Once the gas cleared, the soldiers jumped out and made more progress than they had in months. Men, horses, rats, even insects -- all lay dead or choking before them.

"The effect of that gas was enormous," said historian Ann Callens. "Even the German troops and certainly the German generals were completely astonished."

"In one hour's time, they had a gap of more than 6 kilometres (4 miles) So the town of Ypres was nearly in their hands," said Callens, author of "Gas! Ieper 1915, the first gas attack."

Dusk was closing in fast though and lack of full confidence in gas came to haunt the Germans that day.

"The German army command has no great belief in this new weapon," Chielens said. "So they don't have a big infantry division behind it. That is not enough to result in a complete breakthrough."

After April 22, the surprise factor evaporated and the stalemate endured.

 

"IT SEEMS PRETTY CERTAIN WE SHALL RETALIATE"

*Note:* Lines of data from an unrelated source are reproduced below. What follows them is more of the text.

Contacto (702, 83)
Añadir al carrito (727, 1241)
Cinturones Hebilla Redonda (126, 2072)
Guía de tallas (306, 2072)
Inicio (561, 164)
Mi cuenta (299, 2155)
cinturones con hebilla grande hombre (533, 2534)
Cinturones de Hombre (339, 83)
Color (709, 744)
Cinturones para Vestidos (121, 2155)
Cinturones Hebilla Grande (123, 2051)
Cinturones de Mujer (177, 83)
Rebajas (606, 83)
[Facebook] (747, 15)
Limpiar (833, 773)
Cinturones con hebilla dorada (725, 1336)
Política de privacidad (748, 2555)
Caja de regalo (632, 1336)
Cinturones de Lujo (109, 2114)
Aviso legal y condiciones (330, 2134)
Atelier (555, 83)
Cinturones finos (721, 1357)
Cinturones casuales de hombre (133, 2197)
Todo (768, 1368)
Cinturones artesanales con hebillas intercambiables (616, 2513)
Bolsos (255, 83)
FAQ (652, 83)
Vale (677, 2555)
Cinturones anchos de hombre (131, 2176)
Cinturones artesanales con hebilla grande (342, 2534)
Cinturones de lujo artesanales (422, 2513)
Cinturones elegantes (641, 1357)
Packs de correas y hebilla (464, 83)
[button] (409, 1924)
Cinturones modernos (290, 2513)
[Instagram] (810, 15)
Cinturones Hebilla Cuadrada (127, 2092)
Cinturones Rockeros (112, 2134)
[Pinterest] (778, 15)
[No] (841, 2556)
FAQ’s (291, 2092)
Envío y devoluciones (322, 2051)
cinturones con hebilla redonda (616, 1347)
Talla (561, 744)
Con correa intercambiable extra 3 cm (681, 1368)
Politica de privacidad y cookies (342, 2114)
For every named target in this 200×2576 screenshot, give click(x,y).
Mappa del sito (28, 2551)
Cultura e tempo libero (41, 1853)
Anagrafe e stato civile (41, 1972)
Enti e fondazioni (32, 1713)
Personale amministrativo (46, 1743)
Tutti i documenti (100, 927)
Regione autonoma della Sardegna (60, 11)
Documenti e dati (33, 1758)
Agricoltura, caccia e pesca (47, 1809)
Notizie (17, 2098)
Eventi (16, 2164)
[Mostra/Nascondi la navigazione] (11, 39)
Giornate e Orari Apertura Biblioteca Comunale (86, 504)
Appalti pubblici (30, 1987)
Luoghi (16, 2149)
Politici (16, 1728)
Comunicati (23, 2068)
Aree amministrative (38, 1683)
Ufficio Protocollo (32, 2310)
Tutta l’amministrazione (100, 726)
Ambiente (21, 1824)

But the genie was out of the bottle. The Germans needed only to look at how the prevailing westerly winds bent Flanders' stately trees toward their own positions to know that gas would inevitably come drifting their way. They could celebrate a momentary victory, but the war was about to become a lot uglier for both sides.

Laurence Cadbury of the British chocolate dynasty had come to Flanders to help as an ambulance driver. Cadbury, a pacifist Quaker, had an immediate grasp of what the Germans' use of the gas horror meant.

"It seems pretty certain we shall retaliate," he wrote to his parents only one week after the initial German attack. "After all, it is no use appealing to anyone."

The first use by allied forces came in September, when the British unleashed poison gas on the Germans at the battle of Loos, just across from Ypres in northern France.

Rival armies ultimately launched 146 gas attacks in Belgium, which covered only a small patch of the Western Front. The Germans used about 150 tons of gas in their first attack. Germany ultimately used 68,000 tons. The Allies used even more: 82,000 tons.

The lethal power of more sophisticated gases increased the horror by the month, even as the improvement of gas mask designs required more and more poison to be deployed. The invention of gas shells fired by artillery eliminated dependence on favourable winds.

The last gas attack came just three days before the armistice of Nov. 11, 1918. Historians estimate that more than 1 million soldiers were exposed to gas -- and 90,000 killed.

"MON BIEN CHER GEORGES"

Peace brought no end to the suffering caused by the weapon.

"A lot of the effects did not kill you but they were lasting. You have chronic bronchitis, pneumonia," Chielens said. "The veterans of the war took it with them to their graves."

Dormant shells littered farmland. Even today, farmers suffer health problems after digging up this toxic harvest.

The French army told Georges Lamour's wife, Angele, that he either died from gas or was taken prisoner. She kept believing her husband was alive.

Month after month, she wrote letters to "Mon bien cher Georges." On May 2, 1918, three years after his presumed death, she still wrote: "Is springtime coming so late for you as it is for us?"

Sometimes, their three children took to pen and paper.

Lamour's son Etienne wrote on Dec. 8, 1915: "Mon cher papa, Mama allowed me to write you today because I came in first in the school exams, first in the division's literary contest, and second in German."